* Problem *
Report back each line of the records that contains the string "Accessories".

(Stored records)
= Beginning of Section =
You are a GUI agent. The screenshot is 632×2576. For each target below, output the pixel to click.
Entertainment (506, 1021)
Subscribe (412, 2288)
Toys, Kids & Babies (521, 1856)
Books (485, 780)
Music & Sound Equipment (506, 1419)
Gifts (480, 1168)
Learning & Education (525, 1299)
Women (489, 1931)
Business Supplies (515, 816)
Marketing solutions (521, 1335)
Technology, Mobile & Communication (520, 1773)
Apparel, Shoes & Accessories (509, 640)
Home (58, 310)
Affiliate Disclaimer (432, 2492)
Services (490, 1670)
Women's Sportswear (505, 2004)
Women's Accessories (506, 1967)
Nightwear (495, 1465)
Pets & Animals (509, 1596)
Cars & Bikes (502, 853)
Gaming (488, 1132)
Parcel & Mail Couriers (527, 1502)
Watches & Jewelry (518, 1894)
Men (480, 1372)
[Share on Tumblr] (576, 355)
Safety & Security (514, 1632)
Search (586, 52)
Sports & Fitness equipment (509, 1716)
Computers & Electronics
= End of Section =
= Beginning of Section =
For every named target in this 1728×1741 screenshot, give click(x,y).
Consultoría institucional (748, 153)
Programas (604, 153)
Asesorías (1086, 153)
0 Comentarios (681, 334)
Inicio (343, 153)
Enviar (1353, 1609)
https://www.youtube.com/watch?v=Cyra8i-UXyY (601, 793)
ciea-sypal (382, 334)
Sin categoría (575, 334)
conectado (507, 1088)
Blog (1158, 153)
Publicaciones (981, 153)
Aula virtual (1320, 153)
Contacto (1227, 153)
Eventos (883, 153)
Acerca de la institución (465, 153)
= End of Section =
= Beginning of Section =
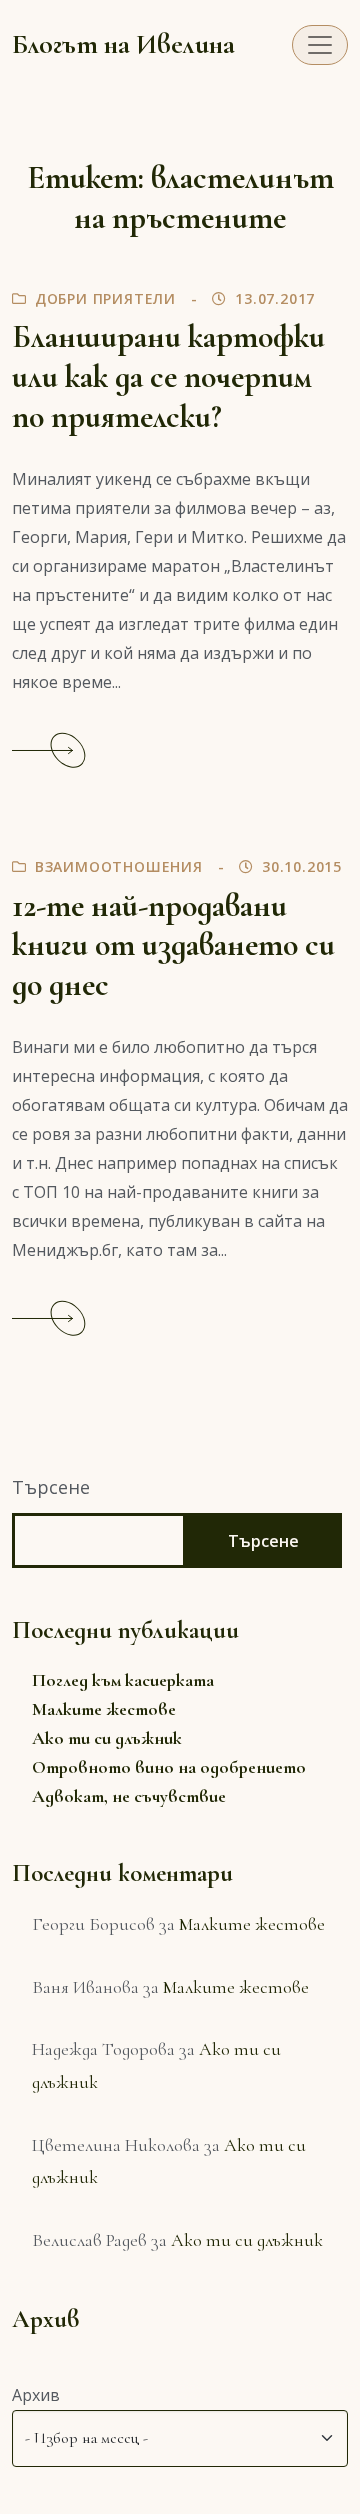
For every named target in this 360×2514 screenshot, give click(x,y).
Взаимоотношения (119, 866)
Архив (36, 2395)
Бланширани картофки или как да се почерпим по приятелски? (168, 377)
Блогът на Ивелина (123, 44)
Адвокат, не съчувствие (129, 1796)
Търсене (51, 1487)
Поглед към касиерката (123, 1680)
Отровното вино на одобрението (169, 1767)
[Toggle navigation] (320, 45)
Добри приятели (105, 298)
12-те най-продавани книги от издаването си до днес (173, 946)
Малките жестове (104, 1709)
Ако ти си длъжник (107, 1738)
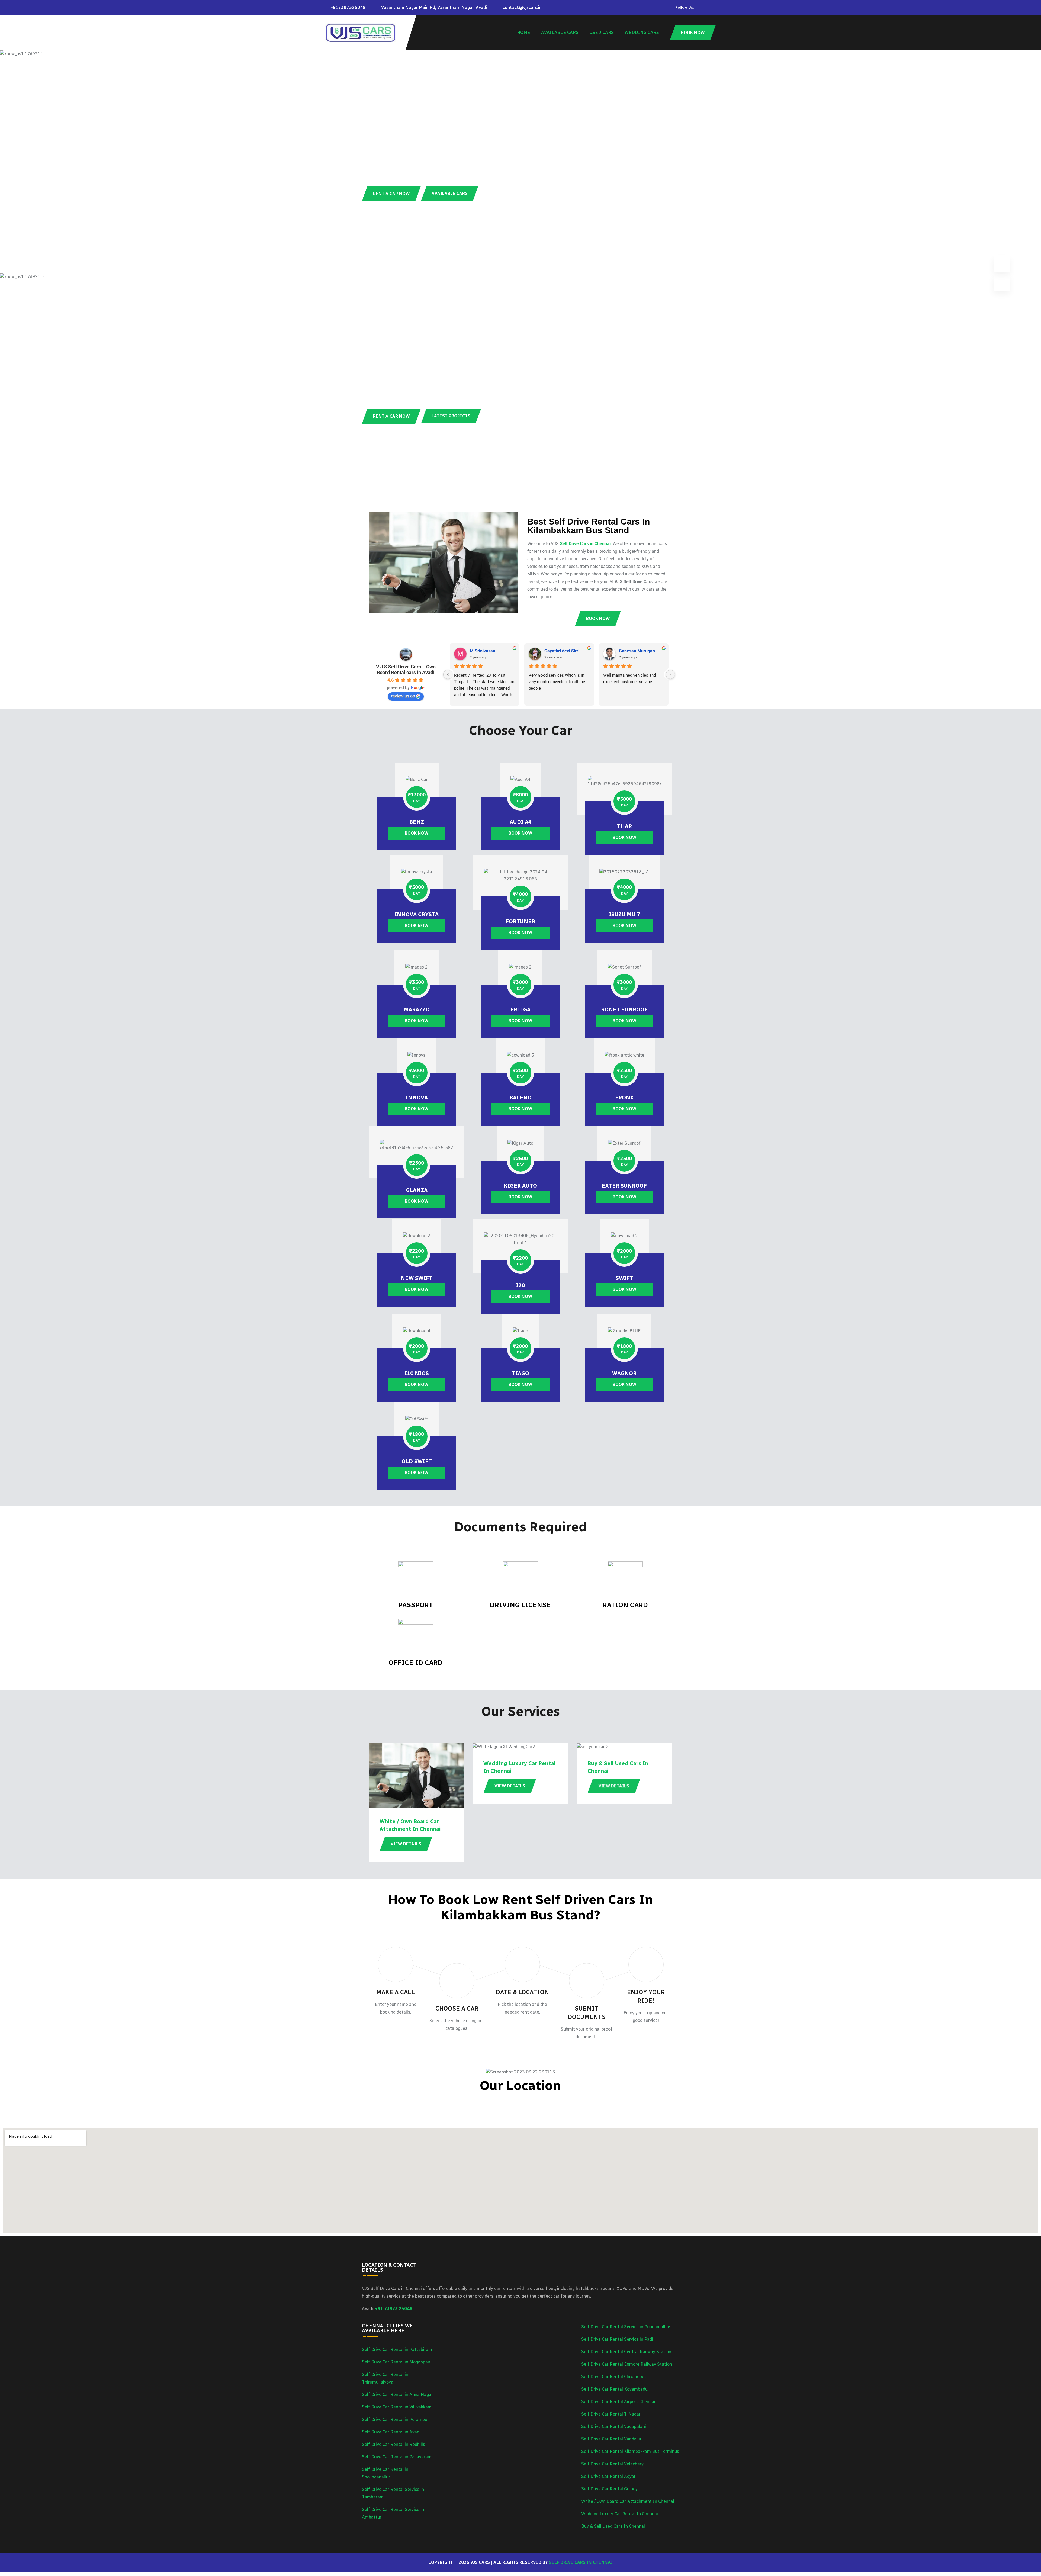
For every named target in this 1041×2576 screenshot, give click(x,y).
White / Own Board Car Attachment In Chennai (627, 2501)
= End of Section =
* Task result *
Apparel, Shoes & Accessories (509, 640)
Women's Accessories (506, 1967)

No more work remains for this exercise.